Trevor Cairney has recently shared on how research on families and demographic trends have demonstrated a number of significant changes in families and parental practices in recent decades. He summarises the trends under four headings:
- Family structures are changing – e.g. there are less children in families, women are having children later in life, there are more sole parent households, there are more blended families, children stay at home longer (and many more return as adults) etc.
- Employment structures are changing – that have an impact on families, with more parents working in multiple jobs, more women back in the workforce, many workers working longer hours, more people working from home etc.
- Fathers and mothers have changed roles and levels of engagement as parents – While there is a trend towards some fathers spending more time caring for children, for others longer working hours have affected family life. As well, the increase in women doing paid work outside the home has led to more children in the critical first five years of life being placed in childcare.

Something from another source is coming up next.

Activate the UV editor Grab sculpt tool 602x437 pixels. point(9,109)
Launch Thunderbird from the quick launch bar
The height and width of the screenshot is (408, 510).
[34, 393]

- Research has highlighted the critical role that fathers have – For example, fathers have a significant impact on their children’s learning and behaviour. The influence on children’s education alone (the quality of which is also correlated with many other behavioural factors) is significant, as a UK centre on fatherhood has outlined.
In a synthesis of five key UK studies Goldman (2005) concluded that higher involvement of fathers in their children’s learning alone is associated with:
- better class and exam results;
- higher educational expectations & qualifications;
- better attitude to school, attendance & behaviour;
- less delinquent & criminal behaviour;
- higher quality family relationships; and
- better mental health.
Other research has suggested that the influence of fathers and family structures flows well beyond children’s learning. Qu and Soriano (2004) conclude that family formation has important implications for individuals and society in relation to health and wellbeing, financial security, life outcomes for children and population growth.

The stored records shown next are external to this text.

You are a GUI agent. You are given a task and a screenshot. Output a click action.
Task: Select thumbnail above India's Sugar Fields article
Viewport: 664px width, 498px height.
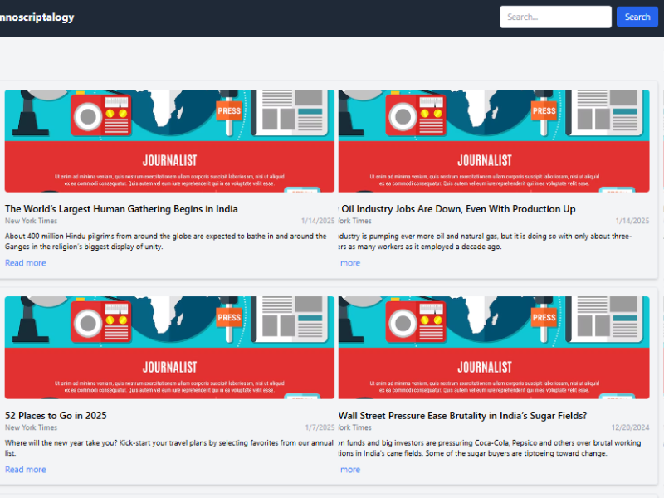point(494,347)
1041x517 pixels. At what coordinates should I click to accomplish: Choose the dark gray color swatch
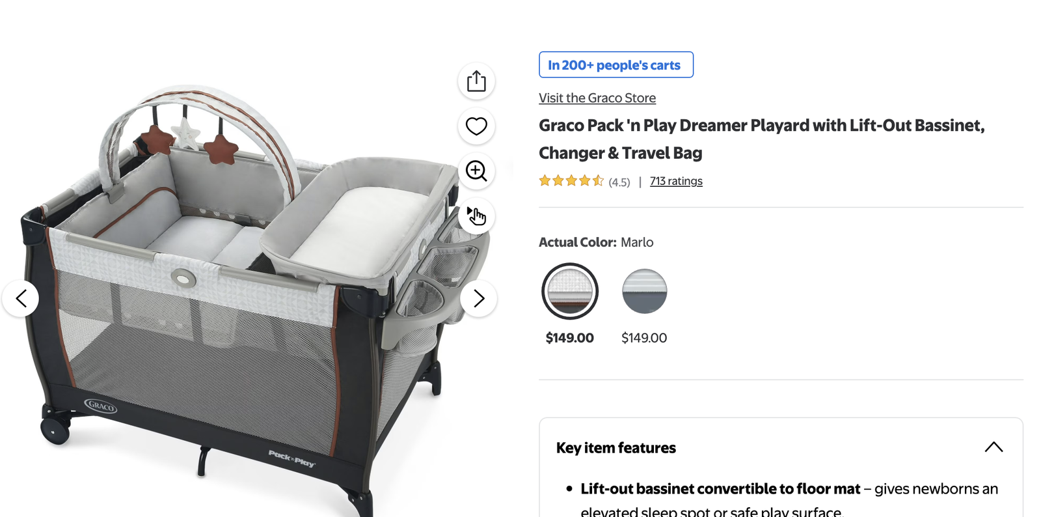(x=644, y=291)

Research also suggests that fathers who show affection, give support and yet offer an authoritative parenting style, have a more significant impact on their children, when compared with fathers who adopt a more authoritarian and detached style. Other evidence indicates that who the father is, and what he does in life makes a difference. For example, Goldman reports research that suggest that high levels of antisocial behaviour (eg, not paying bills, aggressiveness and so on) in fathers were associated with sons displaying more difficult behaviour at home and school.
In summary, what many research studies show is that fathers have a significant influence on the cognitive, emotional and social development of their children and that this is even more significant for boys.
What the Bible says about fathers and families?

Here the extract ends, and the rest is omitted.